Task to carry out: From the top of the entries below through the line containing "Odmów (71, 2538)", return every line exactly as written, please, and stop there.

Extracted data:
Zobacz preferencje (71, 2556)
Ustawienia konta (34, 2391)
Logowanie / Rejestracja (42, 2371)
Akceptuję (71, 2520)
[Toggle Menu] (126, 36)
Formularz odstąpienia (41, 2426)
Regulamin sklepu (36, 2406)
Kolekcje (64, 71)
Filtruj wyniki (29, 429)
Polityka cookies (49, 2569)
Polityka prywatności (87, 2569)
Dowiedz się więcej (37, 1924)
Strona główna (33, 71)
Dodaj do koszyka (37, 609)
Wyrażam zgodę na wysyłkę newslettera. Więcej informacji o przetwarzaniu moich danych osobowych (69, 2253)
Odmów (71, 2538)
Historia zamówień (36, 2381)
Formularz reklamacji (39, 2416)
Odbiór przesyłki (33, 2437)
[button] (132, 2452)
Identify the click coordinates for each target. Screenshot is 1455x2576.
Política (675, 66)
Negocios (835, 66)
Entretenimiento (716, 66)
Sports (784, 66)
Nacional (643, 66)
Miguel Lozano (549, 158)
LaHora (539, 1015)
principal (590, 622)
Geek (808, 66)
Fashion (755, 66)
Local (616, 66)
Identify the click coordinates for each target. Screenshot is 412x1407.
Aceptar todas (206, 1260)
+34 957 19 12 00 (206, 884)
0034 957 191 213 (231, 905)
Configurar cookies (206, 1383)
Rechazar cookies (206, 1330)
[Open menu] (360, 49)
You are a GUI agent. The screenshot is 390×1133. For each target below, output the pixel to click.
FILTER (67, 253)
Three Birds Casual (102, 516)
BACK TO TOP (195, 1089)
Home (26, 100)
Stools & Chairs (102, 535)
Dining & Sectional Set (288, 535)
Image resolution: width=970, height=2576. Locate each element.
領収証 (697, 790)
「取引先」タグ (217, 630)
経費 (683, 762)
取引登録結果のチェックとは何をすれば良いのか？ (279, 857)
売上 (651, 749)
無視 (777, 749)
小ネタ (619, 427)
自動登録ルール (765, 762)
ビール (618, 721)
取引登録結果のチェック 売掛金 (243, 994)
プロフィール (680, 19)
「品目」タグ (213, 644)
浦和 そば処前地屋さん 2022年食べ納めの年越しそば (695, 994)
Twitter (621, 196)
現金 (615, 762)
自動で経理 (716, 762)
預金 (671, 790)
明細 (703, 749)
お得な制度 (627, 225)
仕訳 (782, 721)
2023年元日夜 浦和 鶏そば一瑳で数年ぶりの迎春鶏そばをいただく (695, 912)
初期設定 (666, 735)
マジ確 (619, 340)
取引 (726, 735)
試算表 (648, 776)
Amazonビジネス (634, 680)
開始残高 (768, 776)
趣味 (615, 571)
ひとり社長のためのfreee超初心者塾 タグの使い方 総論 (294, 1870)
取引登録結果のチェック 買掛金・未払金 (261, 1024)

Output of the task:
Zobacz preferencje (71, 2556)
Ustawienia konta (34, 2391)
Logowanie / Rejestracja (42, 2371)
Akceptuję (71, 2520)
[Toggle Menu] (126, 36)
Formularz odstąpienia (41, 2426)
Regulamin sklepu (36, 2406)
Kolekcje (64, 71)
Filtruj wyniki (29, 429)
Polityka cookies (49, 2569)
Polityka prywatności (87, 2569)
Dowiedz się więcej (37, 1924)
Strona główna (33, 71)
Dodaj do koszyka (37, 609)
Wyrażam zgodę na wysyłkę newslettera. Więcej informacji o przetwarzaniu moich danych osobowych (69, 2253)
Odmów (71, 2538)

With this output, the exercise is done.